Tuesday, January 27, 2009

Relaxing FASB 157

FASB 157 is the directive that requires companies to mark their assets to fair value whatever the fair value method is determined to be (mark to market, mark to model, etc.). Talking heads and politicians have been suggesting that FASB 157 should be "relaxed" because the market it correctly valuing securities and that banks are being affected negatively (asset writedowns) because of the stringent mark to market rules.

FASB 157 is a scapegoat for the poor risk management of investment banks, hedge funds, and commercial banks. If FASB 157 were relaxed, banks could inflate their capital levels above liquidation value and have no paper write downs. In real terms however, they would be committing fraud. Shareholders would be purchasing shares in a technically insolvent company.

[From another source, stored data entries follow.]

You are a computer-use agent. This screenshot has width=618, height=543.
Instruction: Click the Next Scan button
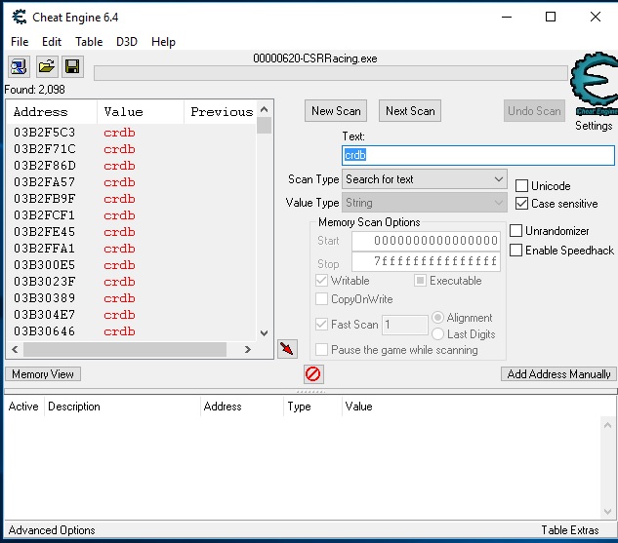[x=410, y=111]
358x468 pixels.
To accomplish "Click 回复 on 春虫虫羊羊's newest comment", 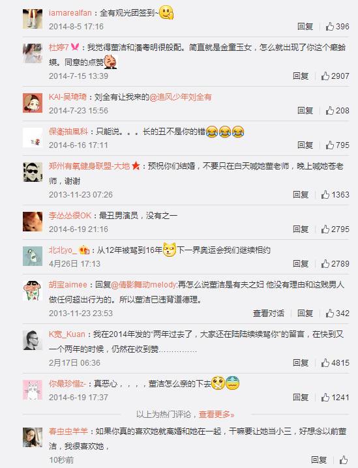I will [x=319, y=460].
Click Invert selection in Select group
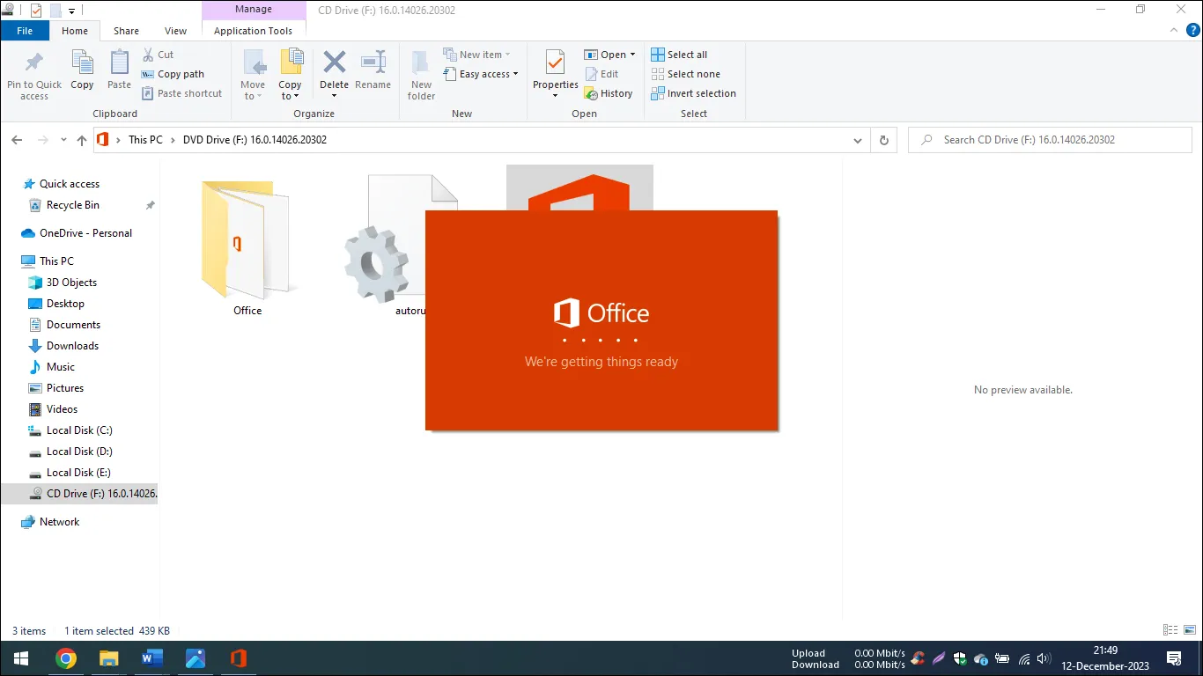Viewport: 1203px width, 676px height. [x=694, y=93]
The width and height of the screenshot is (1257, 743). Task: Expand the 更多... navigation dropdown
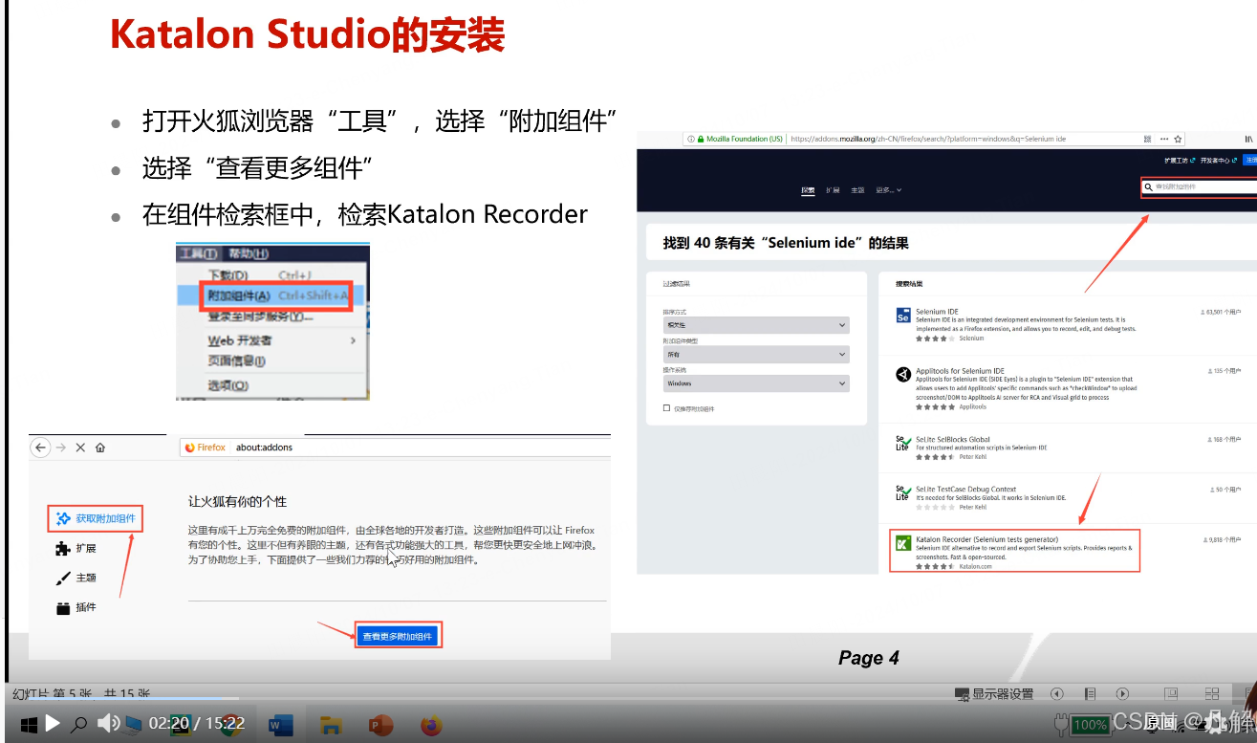[889, 189]
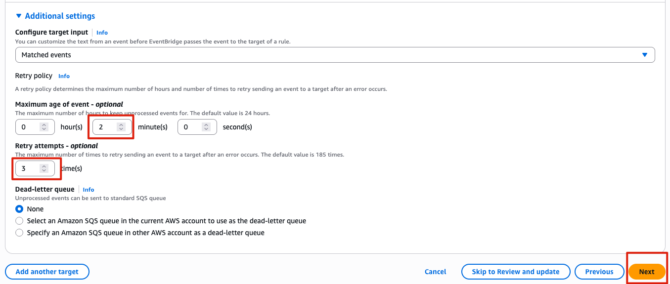Click Skip to Review and update
Image resolution: width=670 pixels, height=284 pixels.
515,272
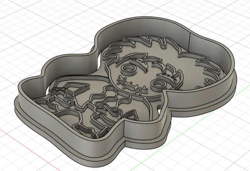
Task: Pick the base flange on the right side
Action: (x=232, y=83)
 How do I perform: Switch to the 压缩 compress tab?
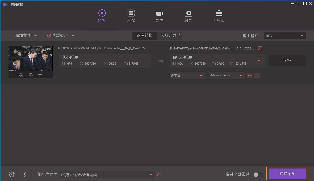click(x=131, y=16)
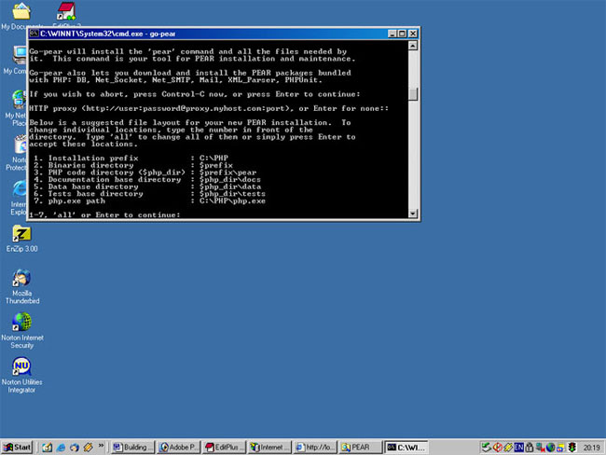Click the system tray clock
This screenshot has width=606, height=455.
pos(591,447)
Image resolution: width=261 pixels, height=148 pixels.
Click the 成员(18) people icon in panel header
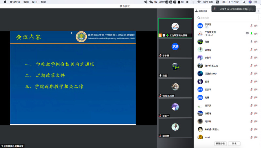196,11
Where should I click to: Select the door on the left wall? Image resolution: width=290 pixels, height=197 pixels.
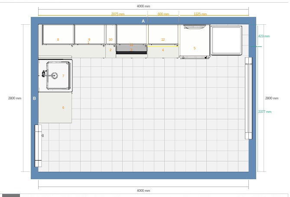pyautogui.click(x=38, y=145)
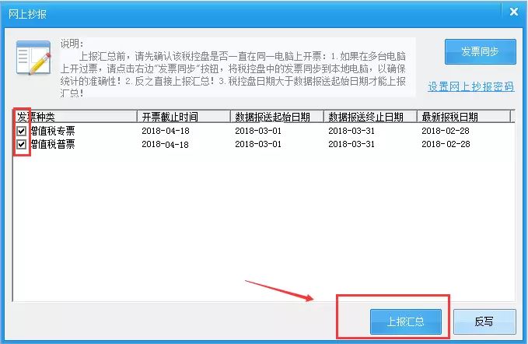This screenshot has width=528, height=344.
Task: Sort by the 开票截止时间 column header
Action: tap(184, 117)
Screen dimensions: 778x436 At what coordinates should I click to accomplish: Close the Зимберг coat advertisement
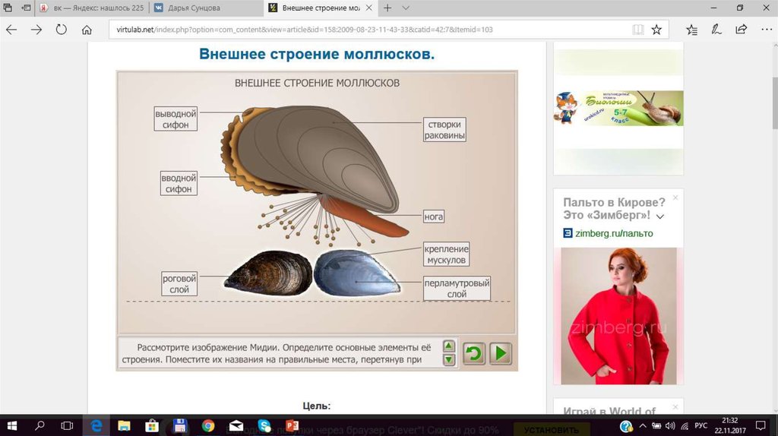(675, 197)
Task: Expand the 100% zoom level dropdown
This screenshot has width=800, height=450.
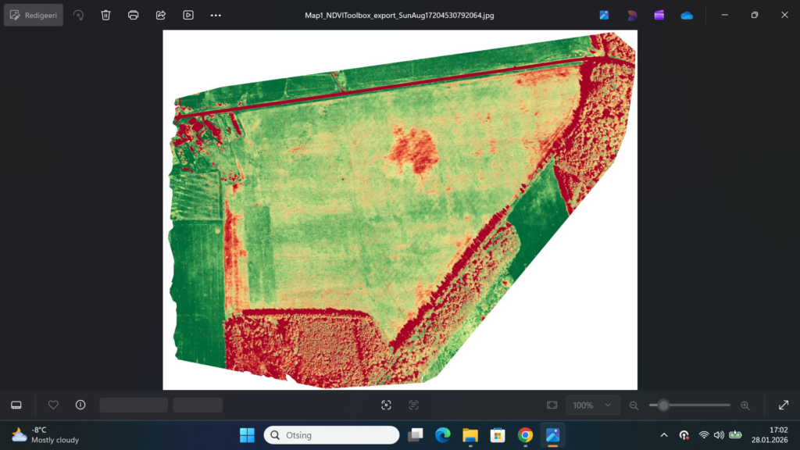Action: point(593,405)
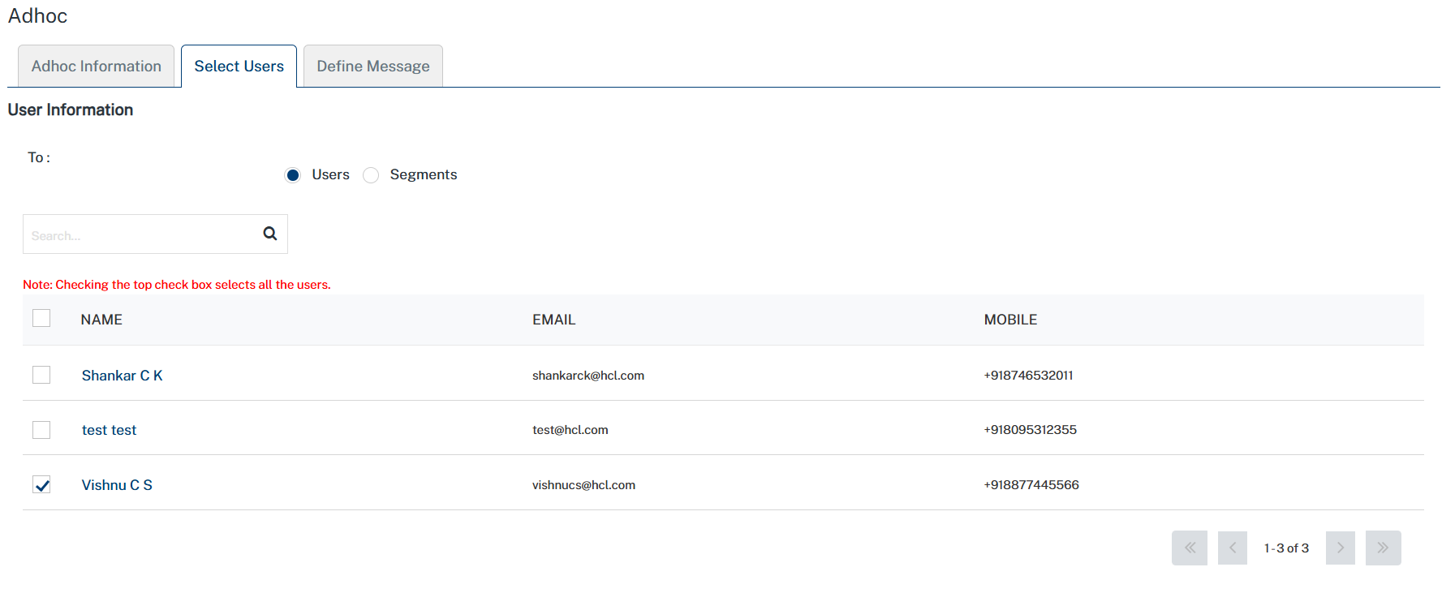The height and width of the screenshot is (593, 1442).
Task: Click the EMAIL column header
Action: (x=553, y=320)
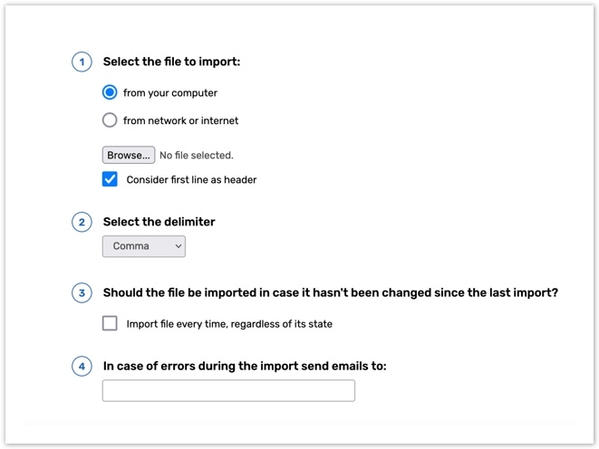
Task: Open the Comma delimiter dropdown
Action: point(144,246)
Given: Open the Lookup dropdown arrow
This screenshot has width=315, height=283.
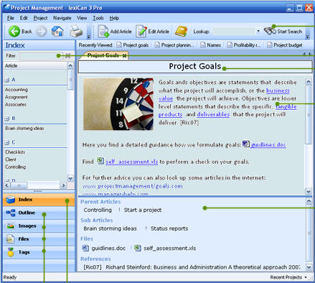Looking at the screenshot, I should pyautogui.click(x=258, y=32).
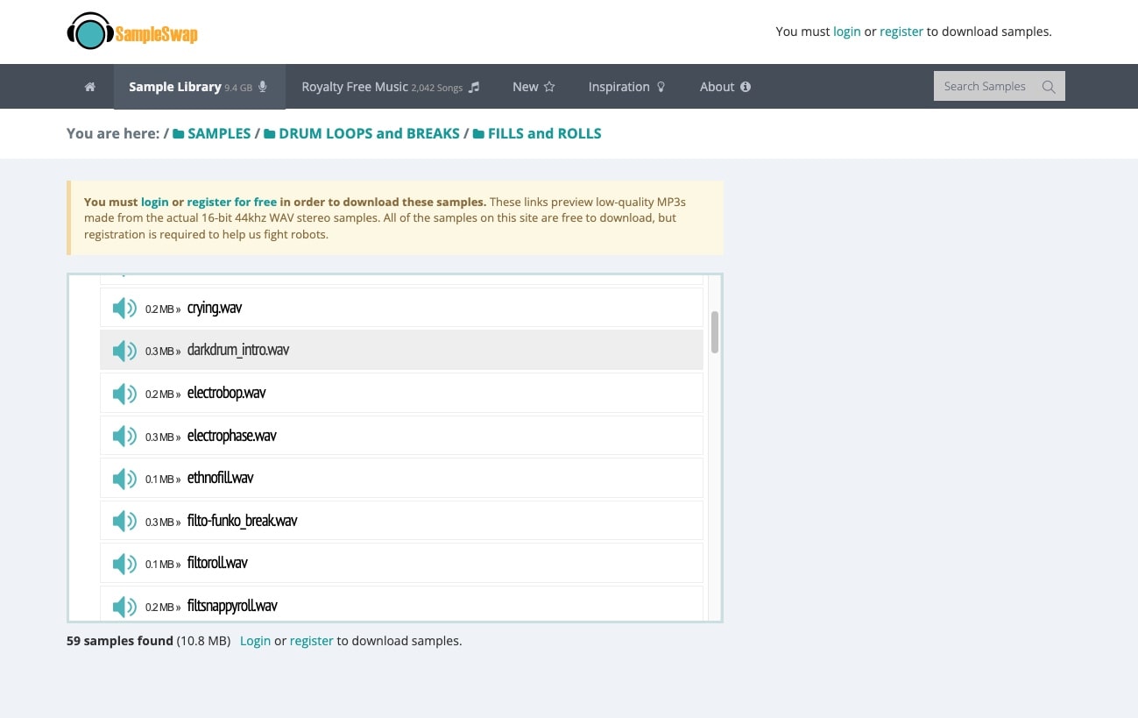
Task: Open the filtoroll.wav file name link
Action: click(217, 563)
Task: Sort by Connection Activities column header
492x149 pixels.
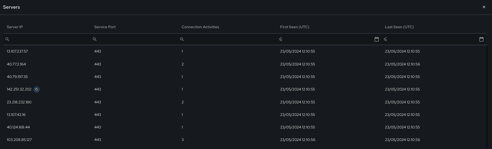Action: [200, 27]
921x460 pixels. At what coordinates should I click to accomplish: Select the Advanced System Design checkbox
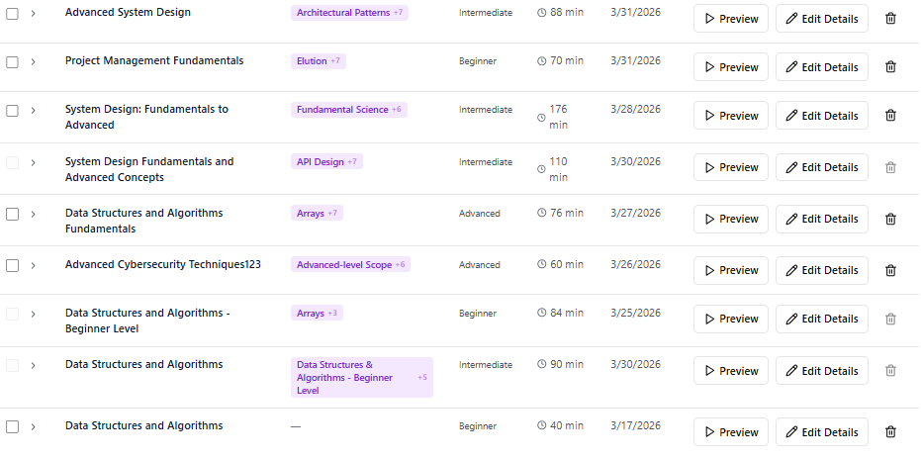click(13, 13)
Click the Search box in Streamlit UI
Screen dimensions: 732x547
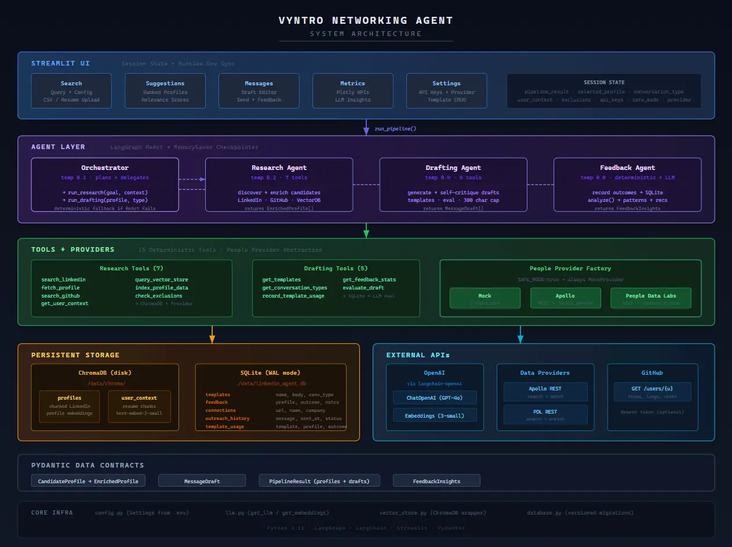tap(71, 91)
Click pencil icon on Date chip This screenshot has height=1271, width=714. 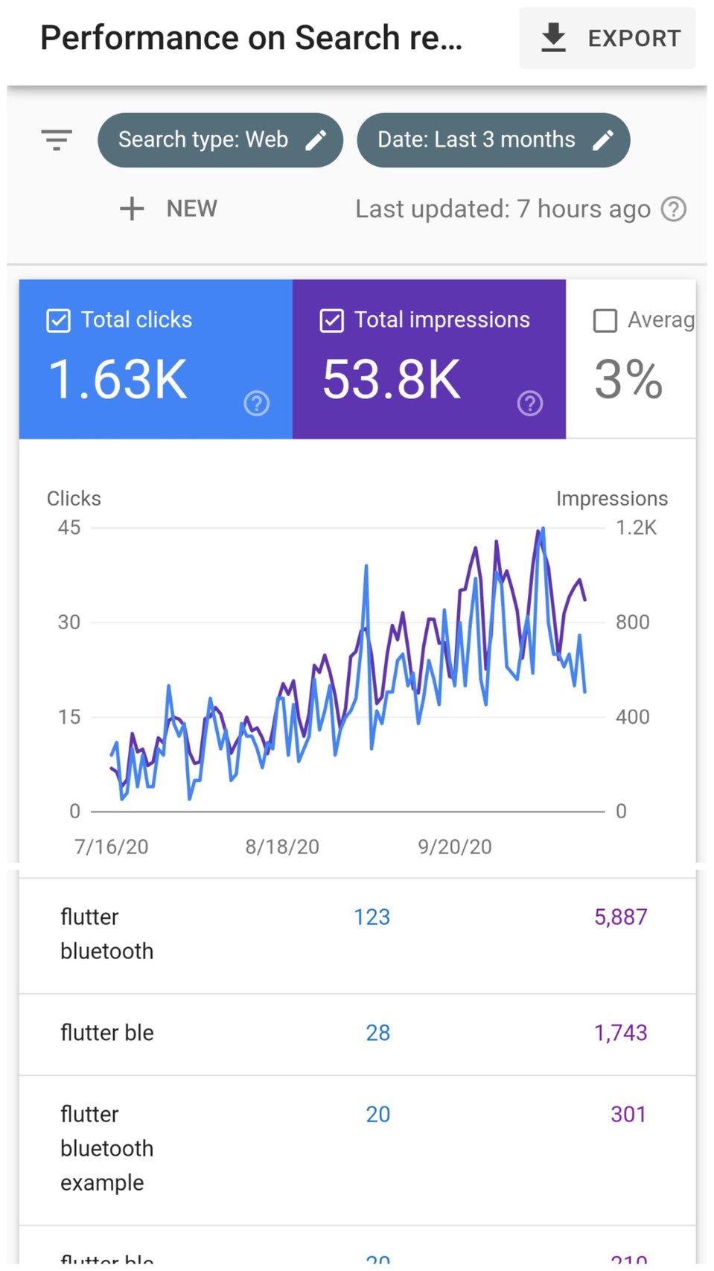(602, 140)
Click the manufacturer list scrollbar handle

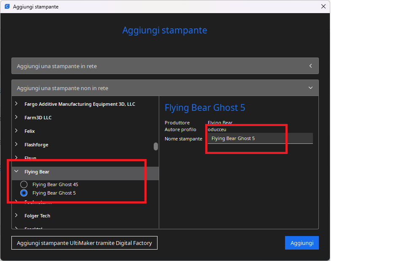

In fact, if banks were required to report the value of their current assets, many would be insolvent because they have swaps with the Federal Reserve (mortgage backed securities, credit card securities, etc. for treasuries).

Relaxing FASB 157 would be a terrible idea that would disregard the idea of transparency in financial reporting and increase uncertainty for investors. Investors would require a higher risk premium in credit and equity investments devaluing the companies. I still believe that all these insolvent companies need to be wiped out with their assets sold off to companies in better financial position at attractive rates of return. Only then will we be able to move on from this ugly disaster.